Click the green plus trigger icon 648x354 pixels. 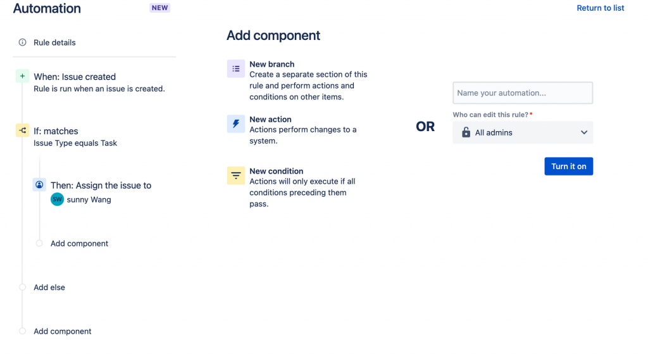pyautogui.click(x=23, y=77)
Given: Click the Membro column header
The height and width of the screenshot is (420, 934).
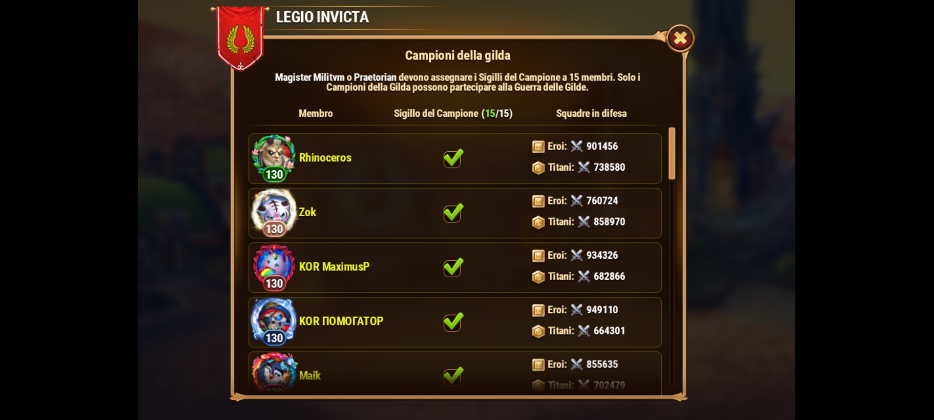Looking at the screenshot, I should [x=316, y=114].
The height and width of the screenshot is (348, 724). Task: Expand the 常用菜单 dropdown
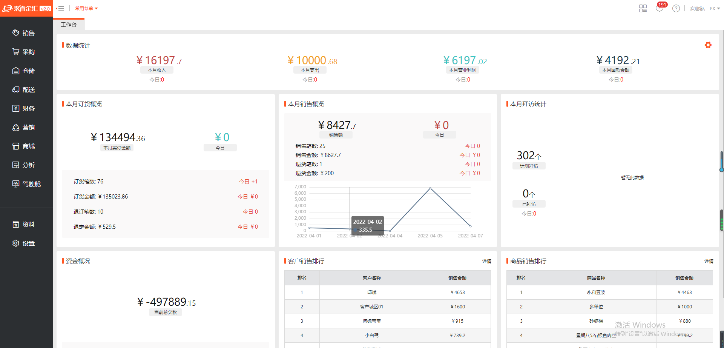tap(86, 8)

Exercise task =
Copy the data word for word from the line containing "Given: Click the Membro column header" up to and including the final line of the data, leaving out the pictures.

Solution to this exercise =
Given: Click the Membro column header
The height and width of the screenshot is (420, 934).
Looking at the screenshot, I should [x=316, y=114].
The height and width of the screenshot is (348, 724). Task: Expand the 常用菜单 dropdown
tap(86, 8)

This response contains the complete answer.